Simulations were performed using a Gillespie algorithm (Gillespie 1976) programmed in Python (Python Software Foundation. Python Language Reference, version 2.7.6, available at http://www.python.org). All simulations began at the onset of the wildtype population decline. The wildtype population was initialized at a population size of 10^{4} to be large enough to model the evolutionary processes by continuous approximations but small enough to be computationally efficient. For each round of simulation in the birth-death process, the algorithm used went as follows:

sample the waiting time

*t*for an event from an exponential distribution with rate parameter equal to the sum of all rates for all possible events beginning at time 0,randomly assign a specific event according to the relative probabilities of occurrence of each type of event (

*i.e.*mutation, wildtype birth/death, mutant birth/death),and update the population and all event rates for the new time

*t*.

The process was repeated until either 1) the population went extinct and no rescue occurred or 2) adaptation successfully rescued the population and the new mutant population reached 99% of its equilibrium size. Note that in simulations where rescue occurred, we did not wait until the mutant subpopulation reached fixation. This was done to model the effects of sampling the population when rescue would likely be suspected rather than when complete replacement of the wildtype population occurred, a feature that we believe to be more realistic. At the end of each simulation, the population composition was analyzed to determine if 1) no lineages existed following an extinction event, 2) only one mutant lineage existed indicating a hard selective sweep, or 3) more than one lineage existed indicating a soft selective sweep.
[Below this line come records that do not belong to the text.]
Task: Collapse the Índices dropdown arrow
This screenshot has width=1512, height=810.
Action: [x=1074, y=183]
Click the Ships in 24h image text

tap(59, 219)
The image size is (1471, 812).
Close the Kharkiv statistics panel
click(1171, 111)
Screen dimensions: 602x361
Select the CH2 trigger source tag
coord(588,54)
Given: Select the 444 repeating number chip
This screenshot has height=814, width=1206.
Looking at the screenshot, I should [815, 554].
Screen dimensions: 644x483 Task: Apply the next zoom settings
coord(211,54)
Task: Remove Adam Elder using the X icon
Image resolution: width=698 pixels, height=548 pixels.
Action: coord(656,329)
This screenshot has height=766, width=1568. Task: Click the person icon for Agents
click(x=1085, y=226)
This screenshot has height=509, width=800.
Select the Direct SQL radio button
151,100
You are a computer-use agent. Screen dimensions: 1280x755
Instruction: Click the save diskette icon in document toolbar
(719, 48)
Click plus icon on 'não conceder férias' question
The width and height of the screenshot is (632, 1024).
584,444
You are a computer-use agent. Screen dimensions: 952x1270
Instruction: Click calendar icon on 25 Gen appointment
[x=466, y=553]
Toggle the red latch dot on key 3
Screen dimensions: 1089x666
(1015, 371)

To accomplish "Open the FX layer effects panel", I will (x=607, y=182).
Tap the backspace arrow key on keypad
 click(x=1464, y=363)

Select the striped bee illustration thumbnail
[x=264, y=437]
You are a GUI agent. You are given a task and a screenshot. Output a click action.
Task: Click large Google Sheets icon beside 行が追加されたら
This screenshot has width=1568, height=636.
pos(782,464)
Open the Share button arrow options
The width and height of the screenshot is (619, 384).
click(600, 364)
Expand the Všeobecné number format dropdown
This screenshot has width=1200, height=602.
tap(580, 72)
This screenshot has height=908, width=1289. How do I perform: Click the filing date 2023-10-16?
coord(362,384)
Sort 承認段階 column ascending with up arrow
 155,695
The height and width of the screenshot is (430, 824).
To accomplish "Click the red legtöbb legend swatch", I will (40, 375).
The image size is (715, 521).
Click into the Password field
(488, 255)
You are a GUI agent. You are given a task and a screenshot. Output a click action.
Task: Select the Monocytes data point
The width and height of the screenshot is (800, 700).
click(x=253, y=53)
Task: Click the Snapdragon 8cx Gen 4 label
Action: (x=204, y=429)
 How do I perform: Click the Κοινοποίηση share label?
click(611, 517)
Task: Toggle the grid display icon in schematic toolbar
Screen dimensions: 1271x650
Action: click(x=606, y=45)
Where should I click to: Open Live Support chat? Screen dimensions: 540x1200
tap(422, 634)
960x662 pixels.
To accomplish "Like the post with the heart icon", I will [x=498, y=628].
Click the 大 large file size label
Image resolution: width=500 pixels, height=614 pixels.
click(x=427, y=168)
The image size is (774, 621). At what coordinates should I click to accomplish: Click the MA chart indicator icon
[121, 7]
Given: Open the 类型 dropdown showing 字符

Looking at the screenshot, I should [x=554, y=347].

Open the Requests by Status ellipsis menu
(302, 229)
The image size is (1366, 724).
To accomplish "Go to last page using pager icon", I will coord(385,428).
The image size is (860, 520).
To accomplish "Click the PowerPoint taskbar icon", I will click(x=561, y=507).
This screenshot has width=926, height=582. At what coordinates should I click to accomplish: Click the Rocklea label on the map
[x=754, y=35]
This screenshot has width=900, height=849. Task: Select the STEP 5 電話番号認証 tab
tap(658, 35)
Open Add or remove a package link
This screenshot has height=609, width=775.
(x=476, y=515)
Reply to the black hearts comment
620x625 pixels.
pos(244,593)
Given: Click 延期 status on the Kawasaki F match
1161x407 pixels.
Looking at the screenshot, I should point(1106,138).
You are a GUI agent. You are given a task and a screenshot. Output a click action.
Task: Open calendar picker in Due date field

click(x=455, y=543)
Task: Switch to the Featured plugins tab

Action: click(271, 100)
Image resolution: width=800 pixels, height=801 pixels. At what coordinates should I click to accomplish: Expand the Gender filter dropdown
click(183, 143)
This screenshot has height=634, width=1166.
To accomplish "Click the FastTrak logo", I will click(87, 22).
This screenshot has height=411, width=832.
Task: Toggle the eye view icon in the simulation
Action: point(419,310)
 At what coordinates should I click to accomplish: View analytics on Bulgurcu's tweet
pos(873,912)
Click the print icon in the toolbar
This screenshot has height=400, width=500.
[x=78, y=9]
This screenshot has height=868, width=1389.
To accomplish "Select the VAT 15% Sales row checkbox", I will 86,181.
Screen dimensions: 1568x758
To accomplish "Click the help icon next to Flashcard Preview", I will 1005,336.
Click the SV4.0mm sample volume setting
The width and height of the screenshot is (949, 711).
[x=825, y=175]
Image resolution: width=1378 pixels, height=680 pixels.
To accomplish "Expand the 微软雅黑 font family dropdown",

We simulated all combinations of:

five different wildtype decline rates:

*α*∈ {0.01,0.03,0.1,0.3,1.0},three different mutation rates:

*μ*∈ {10^{−5}, 10^{−4}, 10^{−3}},three different mutant birth rates:

*b*_{m}∈ {1.1, 1.3,2.0}, andtwo different population size limits:

*K*∈ {10000, 110000}.

We restricted birth rates to be relatively small to prevent bursting dynamics in the mutant population growth, however the absolute growth rates are potentially large at low population density. For all simulations, the wildtype and mutant death rates were set to 1. The population size limits were chosen to produce scenarios where the mutant would be unconditionally beneficial from the onset of the population decline (*K* = 110000) and where the mutant would initially suffer growth costs at high population density (*K* = 10000). Note that in the latter case, the mutant is actually deleterious with respect to the wildtype for all *α* except *α* = 1.0, in which case the mutant and wildtype are initially identical in fitness. The parameter ranges were chosen to cover a wide range of phenomenon with combinations that produced extinction almost always and combinations that produced rescue via soft selective sweeps almost always.

### Analysis

All mathematical analysis was numerically evaluated in Mathematica (Wolfram Research, Inc. 2010). In practice we found it neither necessary nor biologically meaningful to integrate to long times for all of our numerical integrations, so we chose to integrate to the time when a deterministically declining wildtype population would reach a single individual, *τ*_{end} = log(*w*_{0})/*α*, for our analytic calculations of *P*_{rescue} and *P*_{soft}. For the waiting-time distributions for *τ*_{1} and *τ*_{2}, we chose to integrate to the time when a deterministically declining wildtype population would reach 10% of its original size, *τ*_{end} = log(*w*_{0}/1000)/*α*.

## Acknowledgments

We thank Hildegard Uecker for her comments and critique of the paper during its preparation. We thank members of the Petrov lab for comments and suggestions made prior to and during the formulation of this paper. B.A.W. was supported by the NSF Graduate Research Fellowship and NIH/NHGRI T32 HG000044. This work was also supported by the grant NIH 1RO1GM10036601 to D.A.P.